Copy every line below word for word, leaving nothing out and changing nothing.

★ ★ ★ ★ ★ ★ ★

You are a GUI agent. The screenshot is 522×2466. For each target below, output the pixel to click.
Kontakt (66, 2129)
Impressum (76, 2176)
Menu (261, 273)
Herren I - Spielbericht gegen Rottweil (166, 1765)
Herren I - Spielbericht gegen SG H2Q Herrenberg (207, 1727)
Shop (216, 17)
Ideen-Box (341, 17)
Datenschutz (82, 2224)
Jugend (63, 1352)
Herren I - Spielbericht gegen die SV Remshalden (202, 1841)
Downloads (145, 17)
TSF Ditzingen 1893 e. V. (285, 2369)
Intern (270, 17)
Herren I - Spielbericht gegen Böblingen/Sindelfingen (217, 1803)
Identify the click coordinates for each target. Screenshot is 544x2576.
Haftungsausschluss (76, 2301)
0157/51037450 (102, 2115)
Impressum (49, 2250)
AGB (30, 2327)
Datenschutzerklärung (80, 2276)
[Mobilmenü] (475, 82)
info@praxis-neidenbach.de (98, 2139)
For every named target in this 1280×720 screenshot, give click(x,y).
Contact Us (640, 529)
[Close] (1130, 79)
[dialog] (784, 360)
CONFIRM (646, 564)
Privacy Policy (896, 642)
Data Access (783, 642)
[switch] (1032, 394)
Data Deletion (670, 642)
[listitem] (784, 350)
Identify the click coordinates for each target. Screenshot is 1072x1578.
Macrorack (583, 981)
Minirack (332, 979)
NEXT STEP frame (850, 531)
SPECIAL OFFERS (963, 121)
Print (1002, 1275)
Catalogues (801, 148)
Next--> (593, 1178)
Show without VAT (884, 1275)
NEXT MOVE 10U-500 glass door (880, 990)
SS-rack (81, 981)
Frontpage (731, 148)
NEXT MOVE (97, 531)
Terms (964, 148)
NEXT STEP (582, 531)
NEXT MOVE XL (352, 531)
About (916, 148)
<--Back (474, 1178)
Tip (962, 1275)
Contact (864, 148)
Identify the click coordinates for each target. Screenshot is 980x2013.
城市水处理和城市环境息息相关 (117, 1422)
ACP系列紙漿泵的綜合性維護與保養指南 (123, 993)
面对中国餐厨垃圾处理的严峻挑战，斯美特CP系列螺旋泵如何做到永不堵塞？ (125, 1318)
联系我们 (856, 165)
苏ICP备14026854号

★ ★ ★ ★ ★ ★ ★

Answer to this exercise —
You are a GUI agent. The screenshot is 522×2466. For each target below, output the pixel to click.
Kontakt (66, 2129)
Impressum (76, 2176)
Menu (261, 273)
Herren I - Spielbericht gegen Rottweil (166, 1765)
Herren I - Spielbericht gegen SG H2Q Herrenberg (207, 1727)
Shop (216, 17)
Ideen-Box (341, 17)
Datenschutz (82, 2224)
Jugend (63, 1352)
Herren I - Spielbericht gegen die SV Remshalden (202, 1841)
Downloads (145, 17)
TSF Ditzingen 1893 e. V. (285, 2369)
Intern (270, 17)
Herren I - Spielbericht gegen Böblingen/Sindelfingen (217, 1803)
Identify the click coordinates for each target. Screenshot is 544x2576.
Haftungsausschluss (76, 2301)
0157/51037450 (102, 2115)
Impressum (49, 2250)
AGB (30, 2327)
Datenschutzerklärung (80, 2276)
[Mobilmenü] (475, 82)
info@praxis-neidenbach.de (98, 2139)
For every named target in this 1280×720 screenshot, give click(x,y).
Contact Us (640, 529)
[Close] (1130, 79)
[dialog] (784, 360)
CONFIRM (646, 564)
Privacy Policy (896, 642)
Data Access (783, 642)
[switch] (1032, 394)
Data Deletion (670, 642)
[listitem] (784, 350)
Identify the click coordinates for each target. Screenshot is 1072x1578.
Macrorack (583, 981)
Minirack (332, 979)
NEXT STEP frame (850, 531)
SPECIAL OFFERS (963, 121)
Print (1002, 1275)
Catalogues (801, 148)
Next--> (593, 1178)
Show without VAT (884, 1275)
NEXT MOVE 10U-500 glass door (880, 990)
SS-rack (81, 981)
Frontpage (731, 148)
NEXT MOVE (97, 531)
Terms (964, 148)
NEXT STEP (582, 531)
NEXT MOVE XL (352, 531)
About (916, 148)
<--Back (474, 1178)
Tip (962, 1275)
Contact (864, 148)
Identify the click coordinates for each target. Screenshot is 980x2013.
城市水处理和城市环境息息相关 (117, 1422)
ACP系列紙漿泵的綜合性維護與保養指南 (123, 993)
面对中国餐厨垃圾处理的严峻挑战，斯美特CP系列螺旋泵如何做到永不堵塞？ (125, 1318)
联系我们 (856, 165)
苏ICP备14026854号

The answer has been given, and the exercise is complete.